Bharatanatyam dancer Tanya Saxena showcased her dance film 'Bindu' digitally in the Indo-American Arts Council's Erasing Borders Dance Festival in 2022. Bindu was inspired by a painting by legendary artist S.H. Raza. Tanya speaks about the process of conceptualizing the film, choreographing the piece and filming an Indian classical dance piece.

Artist Raza painting
Artist Raza painting

I wanted to know your perspective of the painting - how did you perceive it? What was your thought process and how did you conceptualize the film?
It's not something that was entirely straightforward because I was working with imagery - what the painting evoked and was touching upon. In the research that I read, and in seeing Raza's paintings over his career span, he really focused on boiling down something to its essence, or the essence of how he perceived it. It's very clear in the painting itself because he's included the word 'Prakriti' in the painting. Making that choice leads your mind to a certain way, into looking at these shapes and colours, making those connections with nature.
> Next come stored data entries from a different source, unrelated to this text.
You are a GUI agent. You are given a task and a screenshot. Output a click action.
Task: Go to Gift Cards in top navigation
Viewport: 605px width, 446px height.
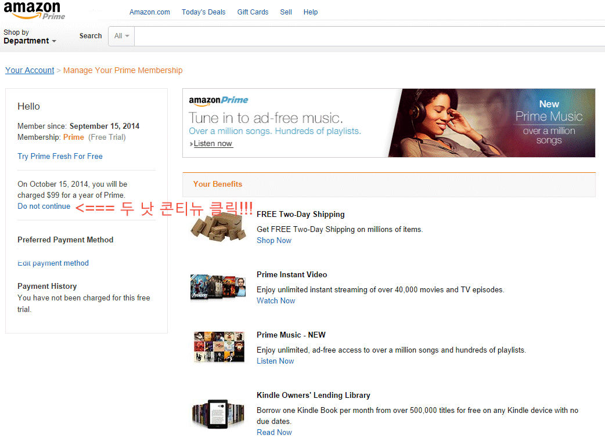[253, 12]
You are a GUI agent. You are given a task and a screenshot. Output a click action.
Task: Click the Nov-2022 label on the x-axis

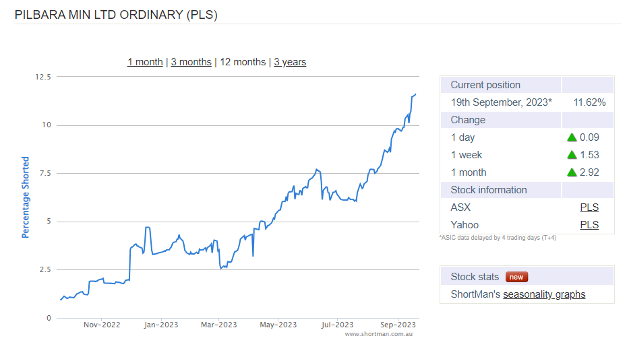pyautogui.click(x=102, y=325)
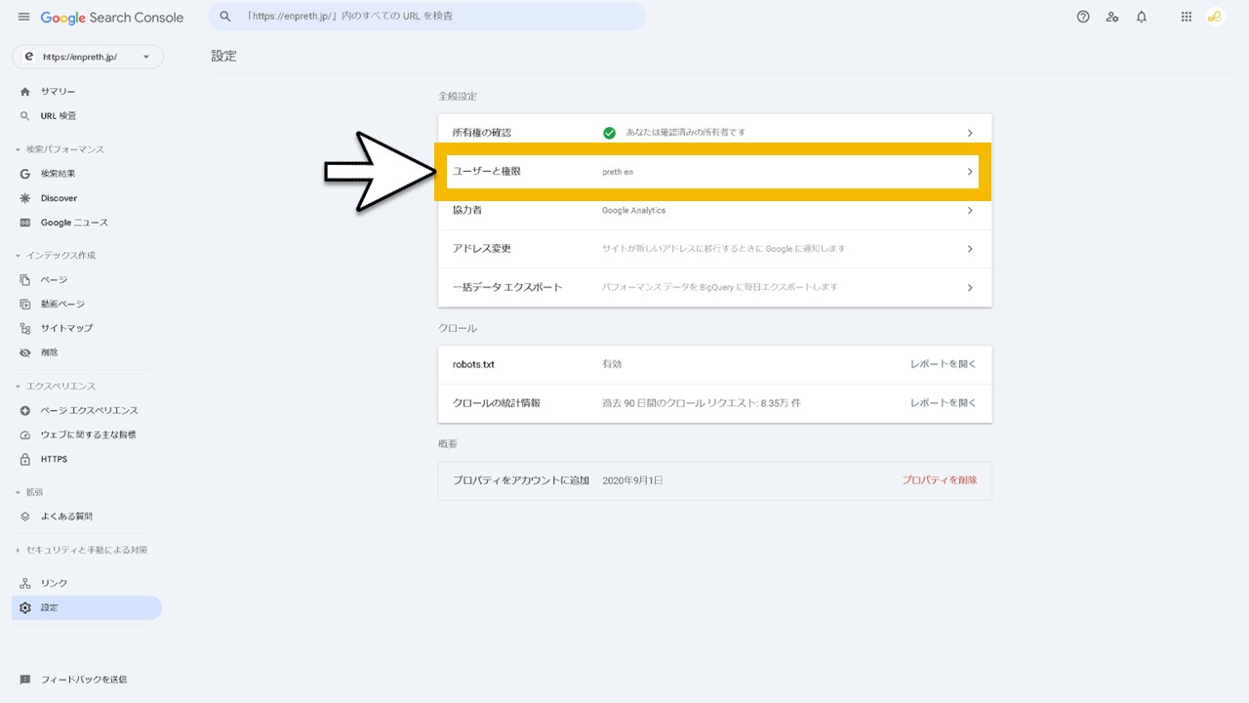Click the account avatar icon
1249x703 pixels.
(x=1215, y=17)
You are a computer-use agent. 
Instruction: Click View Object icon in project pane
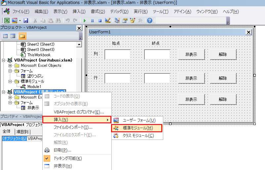(13, 36)

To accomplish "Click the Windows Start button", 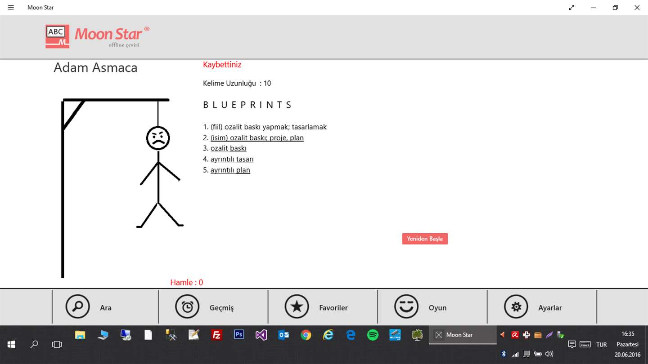I will [x=11, y=344].

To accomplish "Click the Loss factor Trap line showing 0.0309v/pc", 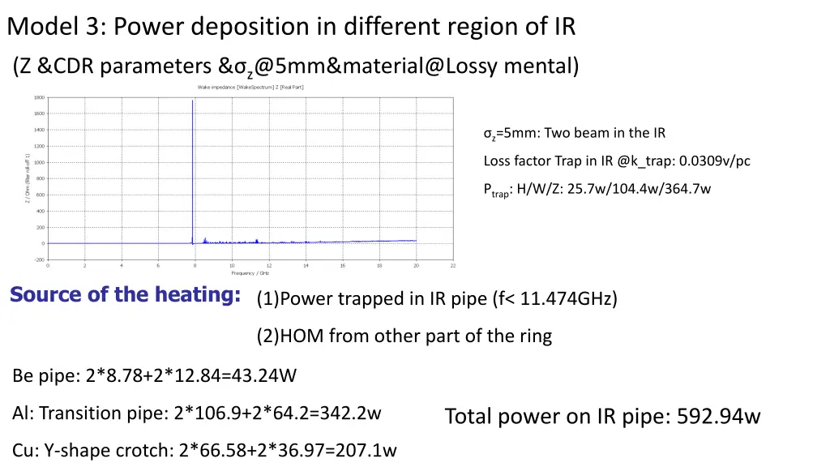I will coord(617,161).
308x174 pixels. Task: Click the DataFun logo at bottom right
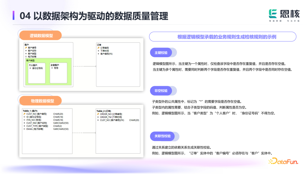pos(283,162)
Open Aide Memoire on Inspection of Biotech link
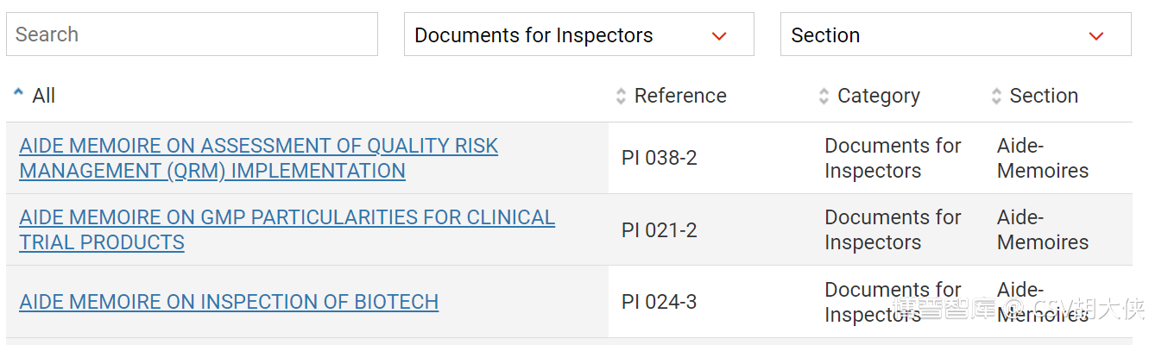This screenshot has height=345, width=1168. click(x=229, y=302)
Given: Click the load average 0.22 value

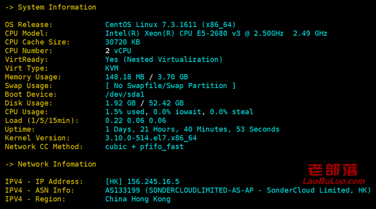Looking at the screenshot, I should click(114, 121).
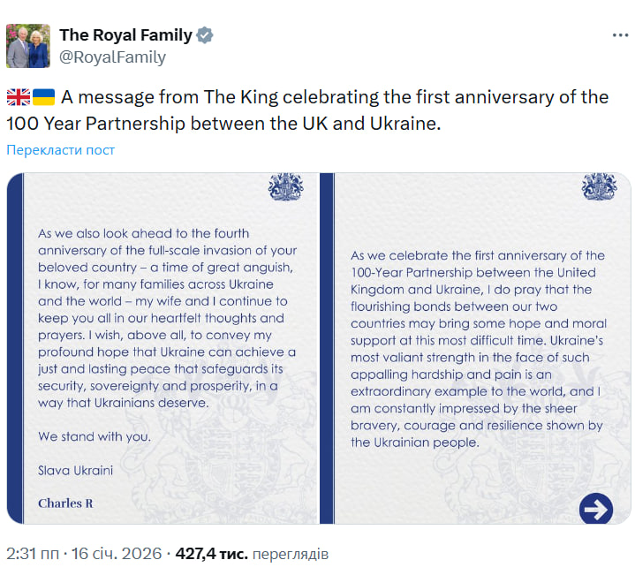Click the blue verified badge next to name

click(x=205, y=36)
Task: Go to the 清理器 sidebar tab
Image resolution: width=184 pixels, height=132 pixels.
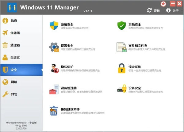Action: [x=15, y=45]
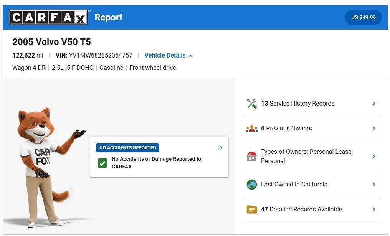Open the 13 Service History Records link

point(298,104)

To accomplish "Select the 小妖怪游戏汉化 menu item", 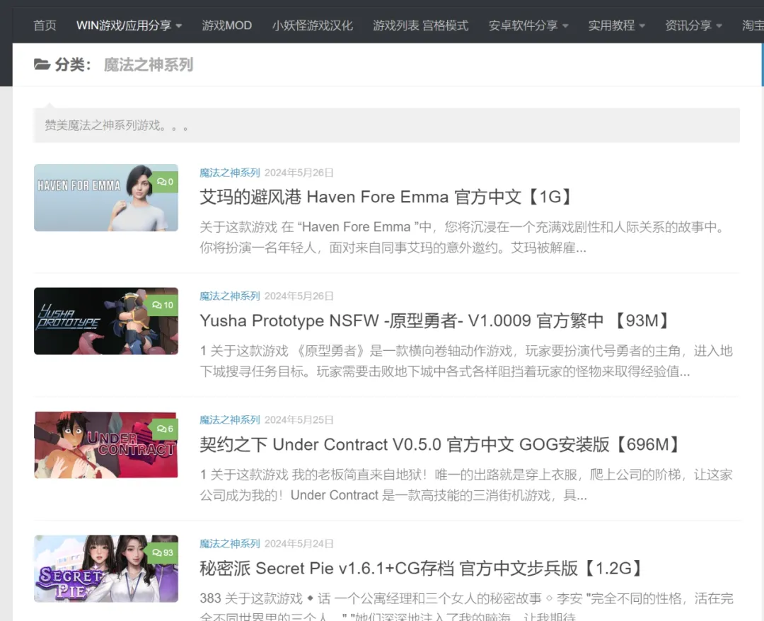I will point(312,25).
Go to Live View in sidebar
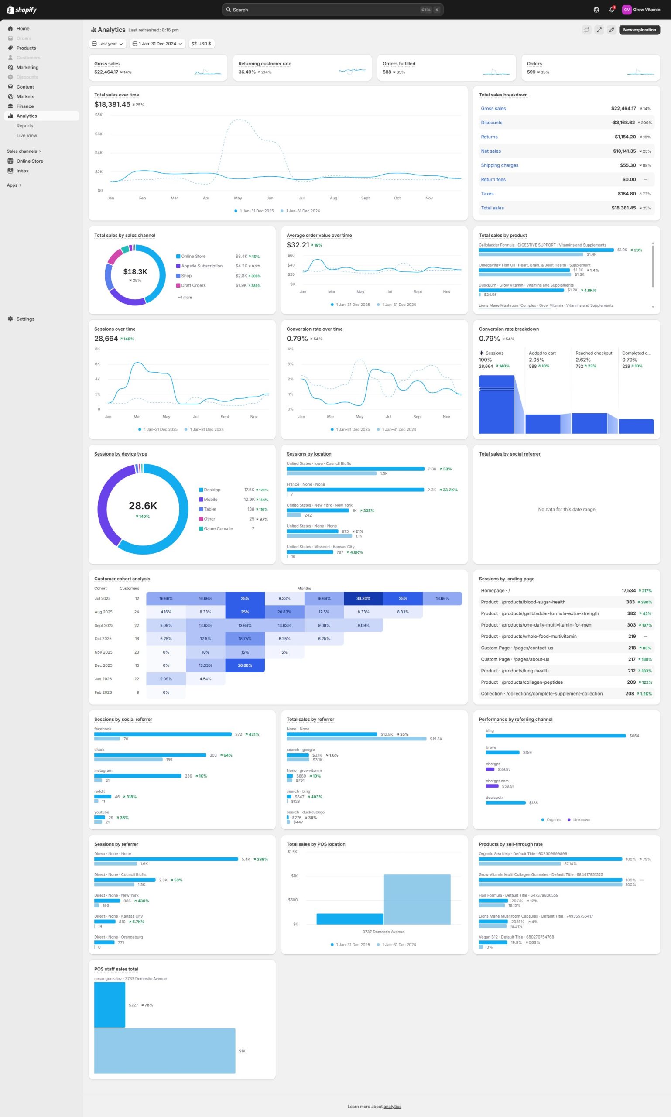This screenshot has height=1117, width=671. [27, 136]
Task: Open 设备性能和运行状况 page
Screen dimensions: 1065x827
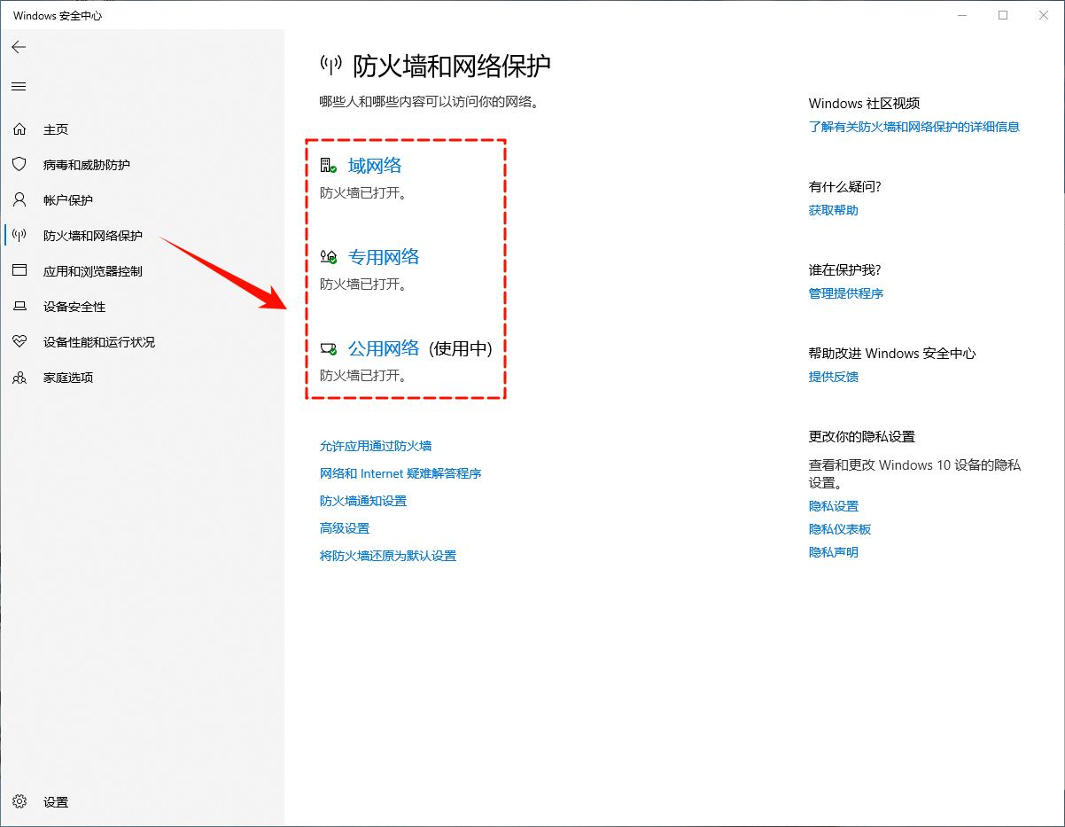Action: [x=97, y=341]
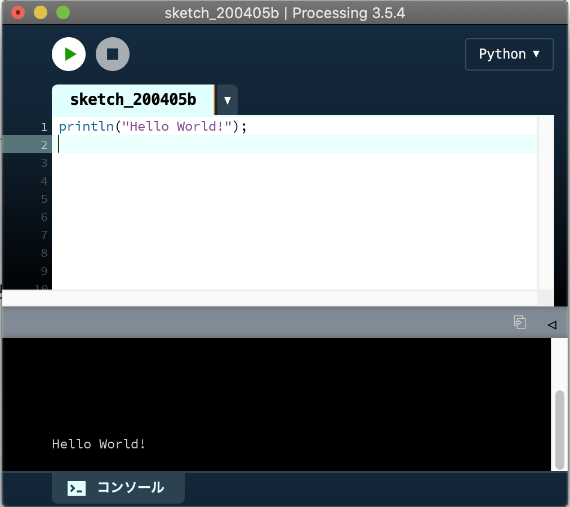
Task: Click the Hello World! console output text
Action: 99,444
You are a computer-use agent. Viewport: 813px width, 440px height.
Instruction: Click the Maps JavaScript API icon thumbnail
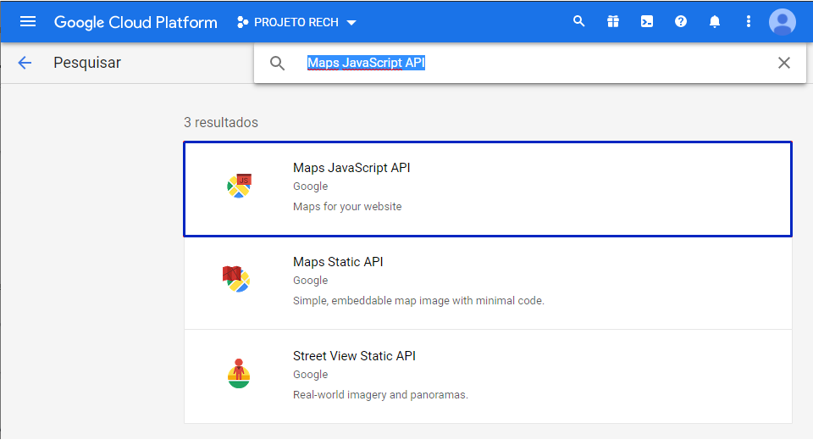tap(239, 185)
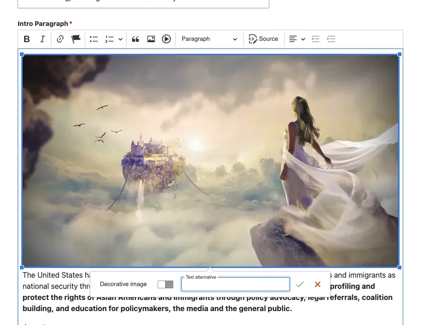The width and height of the screenshot is (432, 325).
Task: Click the flag anchor icon
Action: tap(76, 39)
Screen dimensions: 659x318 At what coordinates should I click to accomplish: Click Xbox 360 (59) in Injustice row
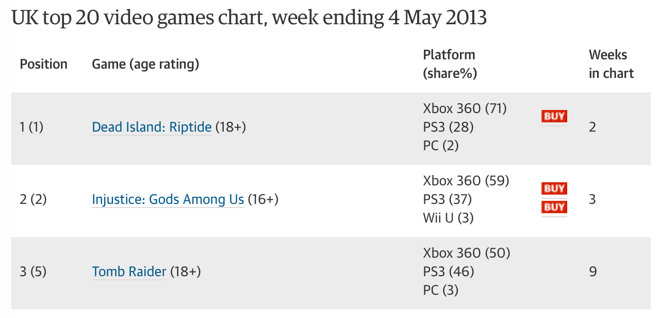(x=466, y=181)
I can't dissociate looking at the painting with everything I've read about him, his journey and his work. So for me, the painting and the man were equally inspiring (especially the latter) as someone who would consistently push boundaries.

Prakriti (Nature)
Prakriti (Nature)

The painting itself is alluding to nature and the building blocks of nature, and he has distilled that down to simple shapes, very vivid usage of colour and a neat interlocking grid pattern of different shapes. One can argue that nature is not always so neat and organized, but in his version of things, it is. And so, I think, when I was looking at the painting, I was just trying to make these connections with these colours and these shapes in nature which we see around us and within us.

Another thing that's really potent for him is the bindu. For him, that bindu was like the source of life and he uses the colour black to represent it. The colour black, he says, has all the colours within it, and I was drawing that connection to the singularity of the Big Bang and how that was the source of all life as we know it. He uses these different colours to represent the different elements of nature in classical Indian philosophy. It's these colours and these shapes that come together in different ways. So when I think about wind, it's about the air we breathe and our very breath, as well as the external idea of wind and air that's moving. Similarly with water, it's blood that's gushing in our veins as well as the rain and the lakes, the oceans and all of that. I've tried to draw these connections with the very distinct patterns that he's made. Similarly, there's earth. In the film, there is this whole portion where there's an intertwining with a tree that's going up, and that tree is supposed to represent, in some ways, the growing of the skeleton and the muscles from the earth etc. And then there's the sun. The sun is the source of energy. If you look at our own bodies, that would be our stomach, which converts all the food we eat into the energy that we expend.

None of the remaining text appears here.